SELECTED EXCERPT START
# Build locality terms from the BELS gazetteer

BELS has a different goal than Digi-Leap BELS is trying to pinpoint latitudes and longitudes from strings and Digi-Leap is parsing strings that may then be fed into BELS. I'm taking the data from BELS and trying to reduce it to a smaller number of patterns that can be fed into spaCy rule parsers.

In [1]:
import csv
import html
import sqlite3
import unicodedata as uni
from collections import defaultdict, namedtuple
from multiprocessing import Pool
from pathlib import Path

import pandas as pd
import regex as re
import spacy
from flora.pylib.traits import terms as f_terms
from tqdm.notebook import tqdm
from traiter.pylib import term_util as tu
from traiter.pylib.pipes import extensions, tokenizer
from traiter.pylib.traits import terms as t_terms

In [2]:
DATA_DIR = Path("..") / "data"

PROCESSES = 16  # Number of parallel processes

In [3]:
Location = namedtuple("Location", "loc add error")
SELECTED EXCERPT END
INFORMATION GIVEN START
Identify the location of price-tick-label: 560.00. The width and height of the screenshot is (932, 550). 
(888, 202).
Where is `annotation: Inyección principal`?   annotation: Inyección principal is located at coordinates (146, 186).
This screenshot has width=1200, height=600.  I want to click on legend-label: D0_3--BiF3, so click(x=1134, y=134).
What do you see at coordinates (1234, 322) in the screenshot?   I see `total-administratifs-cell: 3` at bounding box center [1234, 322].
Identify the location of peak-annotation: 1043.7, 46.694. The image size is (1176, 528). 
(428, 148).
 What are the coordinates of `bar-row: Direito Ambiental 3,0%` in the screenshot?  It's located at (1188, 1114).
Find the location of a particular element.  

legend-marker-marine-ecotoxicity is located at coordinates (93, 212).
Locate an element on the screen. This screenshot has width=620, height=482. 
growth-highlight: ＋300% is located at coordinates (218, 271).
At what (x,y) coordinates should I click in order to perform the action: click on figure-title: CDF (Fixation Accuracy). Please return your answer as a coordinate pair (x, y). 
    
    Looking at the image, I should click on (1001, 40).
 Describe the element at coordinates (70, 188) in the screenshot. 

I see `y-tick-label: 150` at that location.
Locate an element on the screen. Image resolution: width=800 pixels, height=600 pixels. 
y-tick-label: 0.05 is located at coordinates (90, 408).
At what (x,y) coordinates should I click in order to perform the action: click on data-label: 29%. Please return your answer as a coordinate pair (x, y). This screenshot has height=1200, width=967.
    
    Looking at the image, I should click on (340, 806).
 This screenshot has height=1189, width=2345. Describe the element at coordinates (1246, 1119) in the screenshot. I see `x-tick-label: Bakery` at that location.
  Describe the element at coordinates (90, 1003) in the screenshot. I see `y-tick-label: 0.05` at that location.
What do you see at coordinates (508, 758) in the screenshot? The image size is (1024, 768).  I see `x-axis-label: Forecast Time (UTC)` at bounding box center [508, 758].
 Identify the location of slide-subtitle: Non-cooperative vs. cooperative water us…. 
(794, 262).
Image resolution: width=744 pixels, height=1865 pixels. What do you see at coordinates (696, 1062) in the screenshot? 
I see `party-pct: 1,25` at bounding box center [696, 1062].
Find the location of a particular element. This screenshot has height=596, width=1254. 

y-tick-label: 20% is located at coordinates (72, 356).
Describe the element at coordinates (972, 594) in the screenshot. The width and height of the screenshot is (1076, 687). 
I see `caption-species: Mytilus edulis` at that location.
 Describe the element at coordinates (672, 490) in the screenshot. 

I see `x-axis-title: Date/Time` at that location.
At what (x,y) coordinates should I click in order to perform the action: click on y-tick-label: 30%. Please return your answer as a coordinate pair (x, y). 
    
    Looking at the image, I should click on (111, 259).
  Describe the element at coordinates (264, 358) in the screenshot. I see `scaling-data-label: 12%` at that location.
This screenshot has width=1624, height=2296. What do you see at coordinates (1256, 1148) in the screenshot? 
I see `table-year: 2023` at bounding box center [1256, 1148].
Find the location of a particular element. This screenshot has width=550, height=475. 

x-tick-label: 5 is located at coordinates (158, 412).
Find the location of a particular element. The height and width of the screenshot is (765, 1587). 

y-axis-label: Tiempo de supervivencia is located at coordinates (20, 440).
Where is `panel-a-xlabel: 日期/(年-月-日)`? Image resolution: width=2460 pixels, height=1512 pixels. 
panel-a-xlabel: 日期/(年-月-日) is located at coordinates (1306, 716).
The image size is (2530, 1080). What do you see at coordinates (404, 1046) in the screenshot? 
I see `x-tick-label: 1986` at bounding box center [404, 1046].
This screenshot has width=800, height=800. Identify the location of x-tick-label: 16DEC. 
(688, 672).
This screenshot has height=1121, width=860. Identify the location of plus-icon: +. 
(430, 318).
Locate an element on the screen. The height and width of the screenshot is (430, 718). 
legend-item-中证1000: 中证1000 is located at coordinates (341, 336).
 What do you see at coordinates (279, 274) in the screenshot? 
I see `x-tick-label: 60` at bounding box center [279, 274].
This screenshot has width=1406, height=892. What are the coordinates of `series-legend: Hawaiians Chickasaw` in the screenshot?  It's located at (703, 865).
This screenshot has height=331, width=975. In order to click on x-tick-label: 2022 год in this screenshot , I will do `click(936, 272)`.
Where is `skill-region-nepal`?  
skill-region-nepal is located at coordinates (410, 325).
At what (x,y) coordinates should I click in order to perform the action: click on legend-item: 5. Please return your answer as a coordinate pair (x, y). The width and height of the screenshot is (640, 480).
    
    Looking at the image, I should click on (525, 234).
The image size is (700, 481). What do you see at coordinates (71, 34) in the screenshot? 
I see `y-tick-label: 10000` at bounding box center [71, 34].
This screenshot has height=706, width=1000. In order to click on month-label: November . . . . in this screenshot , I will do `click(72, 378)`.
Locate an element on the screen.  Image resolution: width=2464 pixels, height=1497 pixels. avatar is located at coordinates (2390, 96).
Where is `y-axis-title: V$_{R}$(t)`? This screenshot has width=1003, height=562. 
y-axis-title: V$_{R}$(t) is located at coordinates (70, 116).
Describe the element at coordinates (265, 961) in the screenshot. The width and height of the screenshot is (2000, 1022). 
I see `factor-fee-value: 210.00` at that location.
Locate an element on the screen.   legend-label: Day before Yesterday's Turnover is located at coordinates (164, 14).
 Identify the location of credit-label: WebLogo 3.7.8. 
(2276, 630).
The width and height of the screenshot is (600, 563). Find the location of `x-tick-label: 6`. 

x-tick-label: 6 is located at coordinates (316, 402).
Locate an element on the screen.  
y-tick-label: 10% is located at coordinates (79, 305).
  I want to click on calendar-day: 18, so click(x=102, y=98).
INFORMATION GIVEN END
REQUIRED WORK.
**A.** In the BELS gazetteer notebook, what is BELS described as trying to do?
**B.** Carry on the BELS gazetteer notebook from its last line.
The material stands apart from the BELS gazetteer notebook.

TASK RESULTS.
**A.** BELS is trying to pinpoint latitudes and longitudes from strings.

**B.**
## BELS localities given to me

In [4]:
BELS = DATA_DIR / "bels"
BELS_DB = BELS / "localities.sqlite"
BELS_ORI = BELS / "original"
BELS_TEMP = BELS / "temp"

LOCALITIES = BELS / "locality_terms.csv"

## Setup spaCy

In [5]:
extensions.add_extensions()
nlp = spacy.load("en_core_web_md", exclude=["ner"])
tokenizer.setup_tokenizer(nlp)

## Save raw data

In [6]:
def get_raw_data():
    paths = sorted(BELS_ORI.glob("*.csv.gz"))

    if_exists = "replace"

    with sqlite3.connect(BELS_DB) as cxn:
        for path in tqdm(paths):
            df = pd.read_csv(path)

            locs = df["v_locality"]
            locs.to_sql("raw", cxn, index=False, if_exists=if_exists)

            if_exists = "append"


# get_raw_data()

## Basic locality normalization

See [here](https://en.wikipedia.org/wiki/Unicode_character_property) for a description of the character class abbreviations.

The raw localities are rough, perform some simple steps to improve them.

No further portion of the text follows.